CORTINA D'AMPEZZO (BELLUNO) - Le Olimpiadi come spartiacque: il prima e il dopo. Ma anche come ferita aperta all'interno di una comunità che ha visto arrivare i "predoni" da fuori, attirati dallo scintillio del grande evento. È l'immagine, tutt'altro che poetica, che si legge nelle parole di Gildo Siorpaes, campione di bob (medaglia di bronzo a Innsbruck 1964), ma soprattutto cortinese doc. Che tra l'altro abita a 100 metri dal cantiere della Apollonio-Socrepes. Anche ieri mattina, dalle finestre di casa sua, vedeva il cantiere in movimento. «Ma mi auguro - parole sue - che adesso si fermi tutto. Già aver avviato quell'opera è stata una vergogna. Un'opera inutile. Era ora che venissero fuori delle indagini precise e puntuali».

Sospiro di sollievo Siorpaes è un bobbista, e quindi va veloce. Soprattutto, va dritto al punto, senza troppi giri di parole. Già un anno fa, intervistato da Report (il programma di Rai3), aveva raccontato davanti alle telecamere le sue preoccupazioni per la cabinovia in costruzione. E aveva dichiarato chiaro e tondo la sua rabbia per un'operazione che a suo dire a Cortina non serve. Adesso, l'avvio delle indagini sembra diventare lo scoperchiamento del vaso di Pandora. «Sono arrivate persone da fuori che non hanno a cuore Cortina e la sua comunità. Persone a cui interessano solamente i soldi - prosegue Siorpaes -. E questo ha fatto del male al paese, perché ha spaccato la nostra comunità. Da cortinese alla soglia dei 90 anni, questa cosa mi provoca dolore, perché squalifica Cortina e squalifica i suoi residenti. Per fortuna è arrivata l'indagine e non vediamo l'ora che venga fatto ordine».«Fermate i lavori» L'indagine però potrebbe fare ordine nelle carte. L'impianto però è lì, una sorta di ircocervo che fluttua tra l'essere completato ed entrare in funzione, e la cattedrale nel deserto, incompiuta. «In paese gira voce che stiano già raccogliendo soldi per smantellarlo - dice Siorpaes -. Ma io abito vicinissimo all'impianto e vedo che il cantiere sembra andare avanti.

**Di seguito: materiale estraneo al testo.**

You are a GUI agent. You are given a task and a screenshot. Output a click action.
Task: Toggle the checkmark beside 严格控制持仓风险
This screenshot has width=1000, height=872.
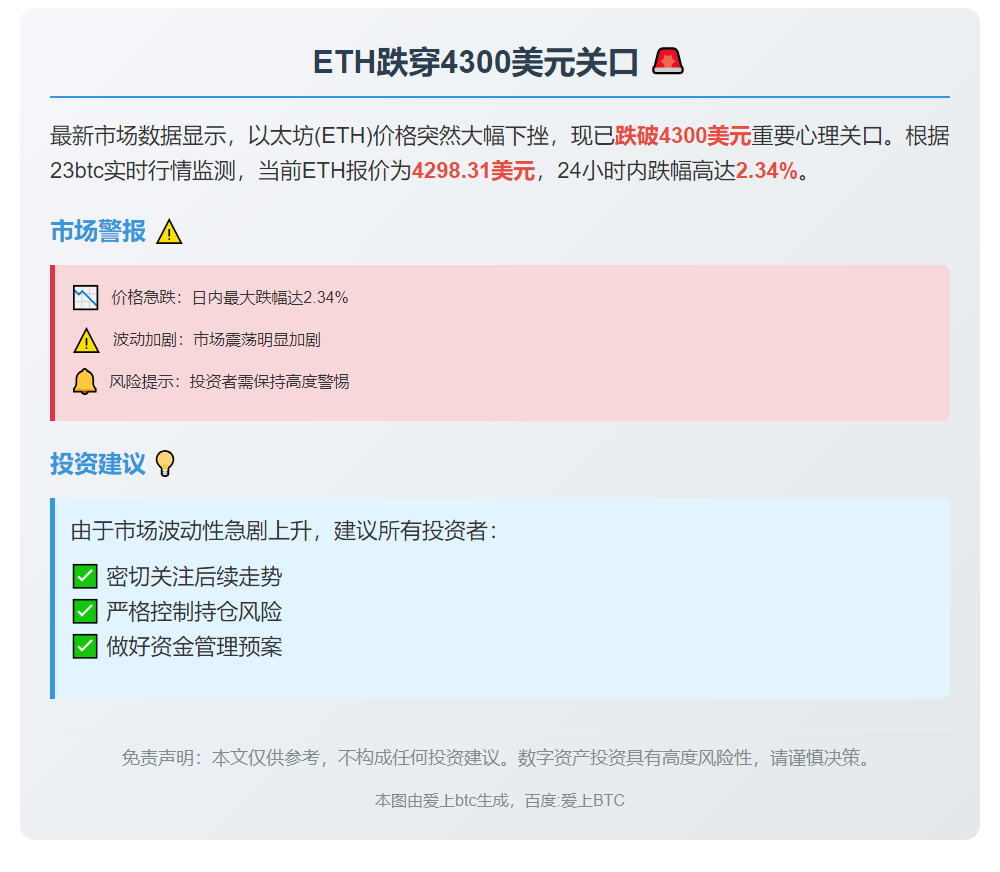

Anche adesso (ieri mattina, per chi legge, ndr) stanno lavorando. Mi auguro che fermino i lavori. Ma mi chiedo anche che senso ha sfidare la natura per Socrepes, che tutti i geologi sanno essere un'area fragilissima. Come fanno a continuare a lavorare, su un corpo di frana, dato che ogni 4-5 giorni devono raddrizzare i pali, che si spostano insieme agli smottamenti... Ho fatto una discussione anche con il sindaco: come ha fatto a dire che quell'impianto era necessario? Non ha nessun significato, porta dal centro del paese a un punto morto. Anzi, è stato meglio che non fosse in funzione per i Giochi. Era solo perché qualcuno deve prendere soldi. A Cortina già le opere programmate per i Mondiali 2021 non sono ancora concluse. Siamo senza viabilità e parcheggi, ma nel frattempo si sono concentrati su impianti inutili».